Untuk menanggapi corona, maka kita akan memikirkan bagaimana memproteksi diri. Sedangkan melihat Lyodra mengajarkan kita bagaimana mendongkrak prestasi diri. Bijaksananya demikian bukan? Proteksi dan prestasi itulah yang seharusnya kita petik dari kedua kejadian di atas. Tapi langkah apakah yang banyak dilakukan oleh warga net kita? Nyinyir!
Mungkin karena proteksi dan prestasi adalah kata serapan dari luar, sehingga haram jika diterapkan di tanah air tercinta kita ini. Ahhhh....sudahlah, lelucon memang sering terjadi di negeri ini. Negeri yang punya nama lucu dari warganya sendiri sebagai negara +62, negara berflower dan sefruit saran ini. Negara yang mempunyai slogan baru, "Maha Benar Netizen dengan Segala Komentarnya" di tengah perkembangan zaman yang pesat.
Jika dunia khawatir perang dagang Amerika dengan Cina berubah menjadi perang dingin global, maka Indonesia tak perlu cemas, karena kenyinyiran warga kita akan memanaskannya lebih dari yang diharapakan, percayalah!
Corona sampai di Indonesia, kita sibuk menyalahkan siapapun yang bisa disalahkan, terutama pemerintah yang memulangkan WNI dari Wuhan, Cina. Kita lupa adalah negara penganut Pancasila, baca sila kelima. Lyodra jadi juara rasanya itu tidak pantas dibandingkan Tiara, ketidaksetujuan kita akan keputusan siapapun itu wajar saja. Tetapi pantaskah meninggalkan komentar - komentar pedas tanpa etika? Warga net kita hanya perlu komentar dan tokoh dunia sekelas Trump saja bisa dibuat 'mati berdiri'. Ada lawan?
Bukannya memanfaatkan kenyinyiran, negara malah semakin sibuk revolusi mental. Negara sibuk renovasi pendidikan hingga mengeluarkan kebijakan #MerdekaBelajar. Negara sibuk naikkan anggaran pendidikan dengan tujuan perluasan sasaran pendidikan yang lebih merata. Mengapa negara begitu ribet? Padahal negara sudah punya senjata siap pakai yaitu rakyat nyinyir "Maha Benar". Rakyat gagah yang menyatakan dirinya pemberani dan NKRI harga mati tetapi belanja main borong saat panik karena corona hingga lupa berbagi.
Mari jujur menilai situasi, sekarang rasanya semakin mencekam bukan? Harga masker dan hand sanitizer melambung tinggi mengalahkan emas. Belanja main borong hingga stok makanan berpengawet habis diburu. Krisis kepercayaan semakin terasa antar sesama dan juga pada pemerintah.

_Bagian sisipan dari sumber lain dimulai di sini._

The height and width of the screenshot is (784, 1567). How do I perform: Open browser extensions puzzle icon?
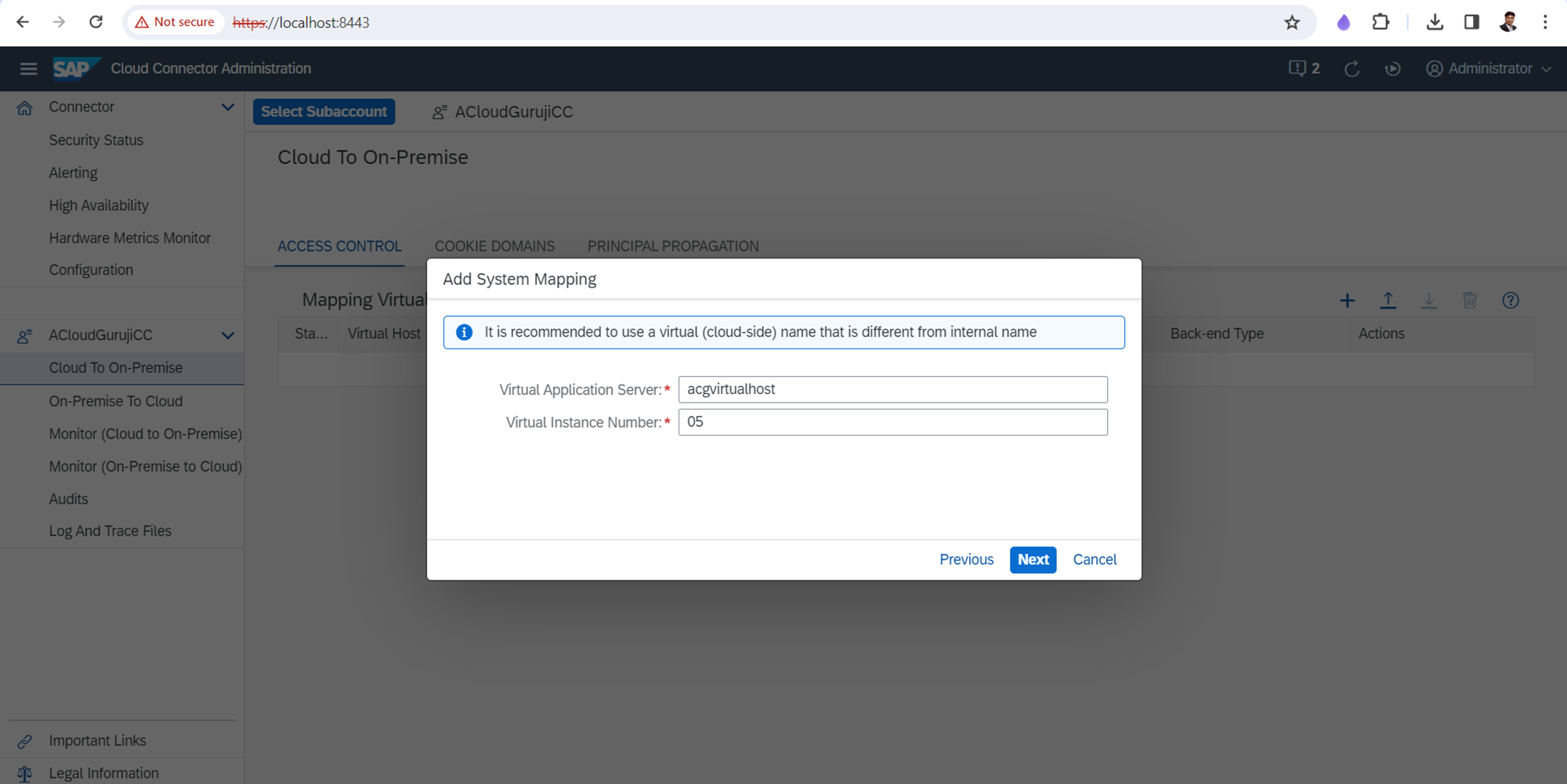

Beberapa pendukung fanatik Lyodra dan Tiara juga terjebak hingga terlibat saling serang komentar sampai mengalihkan ke agama mereka masing - masing. Padahal tidak ada hubungan sama sekali. Yang untungnya para juri tetap berkomentar secara sejuk dan profesional. Sedangkan menanggapi corona, pemerintah akhirnya mengambil kebijakan menenangkan hati rakyatnya untuk tidak cemas berlebihan tetapi harus tetap waspada. Ahhh....lebih seram akibat nyinyir ternyata.
Nyinyir jika diambil definisinya dari aplikasi KBBI edisi kelima offline berarti mengulang - ulang perintah/permintaan, nyenyeh dan cerewet. Jika saya maknai secara awam berpatokan pada definisi KBBI dan fakta di masyarakat bahwa nyinyir itu adalah sikap cerewet, suka mengulang - ulang sesuatu hingga terkesan menyindir pendengar/pembaca yang ditujunya menjadi merasa jengkel dan muak.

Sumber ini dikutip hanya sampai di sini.